When Lee resigned from office in 2011, Bellavia again tried for the seat in the special election. State party officials endorsed State Assemblywoman Jane Corwin, so Bellavia launched an unsuccessful third-party bid, forming the "Federalist Party of New York" with political operatives that had previously been involved in the short-lived Taxpayers Party. The New York State Tea Party announced their displeasure with the Republican party's choice of Corwin, and hinted that they might back Bellavia's run, but the ruling of State Board of Elections that Bellavia's petition to be placed on the ballot was deficient ended his 2011 run. Bellavia, in turn, endorsed perennial candidate Jack Davis, who likewise had been spurned by the Republicans during the endorsement process and was running on a third-party candidacy backed by a competing Tea Party faction.

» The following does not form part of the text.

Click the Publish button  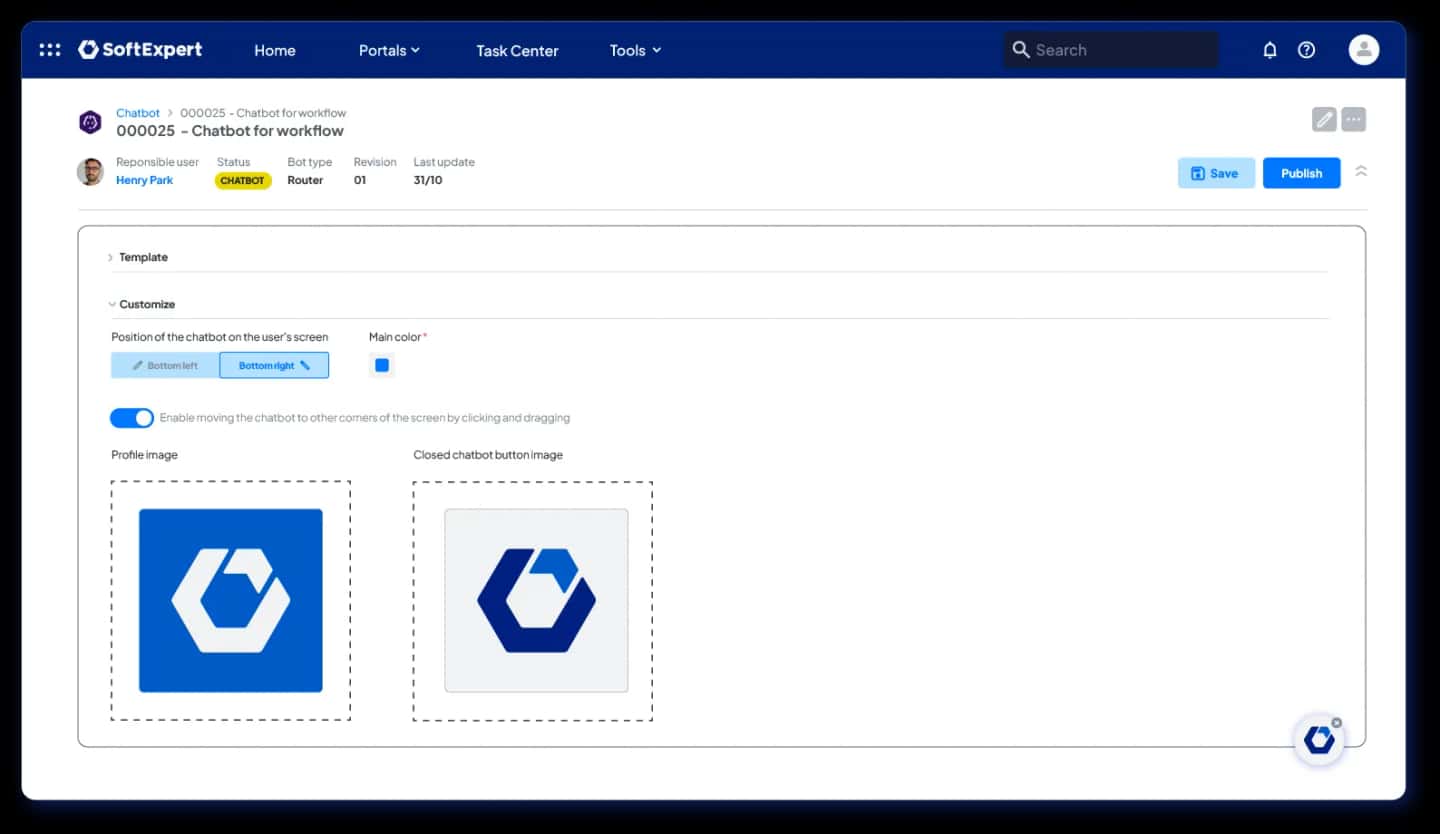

Bellavia was a candidate in the 2012 Republican primary for the since-renumbered 27th congressional district of New York. Bellavia competed against Chris Collins, the former county executive of Erie County, for the Republican nomination. Buoyed by the endorsements of four of the five GOP county committees that endorsed, Bellavia and Collins faced off in a June 26, 2012 primary. Collins won both the primary and the general election even though Bellavia won six of NY 27th Congressional District's eight counties.

Bellavia joined the staff of WBEN in late 2012 as a fill-in host and became the station's permanent late-night host in October 2013. Bellavia left the show on November 4, 2013. Bellavia co-hosted afternoons with Tom Bauerle from 2016 to 2019. He returned to WBEN in August 2020 as 9-to-noon host, succeeding Sandy Beach, who retired after 23 years with the station. Currently, Bellavia is working on his second book. He resides in western New York.

On August 11, 2018, Bellavia announced his candidacy for New York's 27th congressional district. The incumbent, Christopher Collins, had suspended his reelection campaign just hours earlier amidst federal indictments for insider trading and wire fraud. Bellavia withdrew from the race on August 21 after interviews, stating that he feared the electoral process would be corrupted by a court.

In October 2024, Bellavia joined 15 other Medal of Honor recipients in publicly endorsing Donald Trump for president.

==Personal life==
He has three children. He is the youngest of four sons born to the late Dr. William Bellavia and Marilyn Brunacini.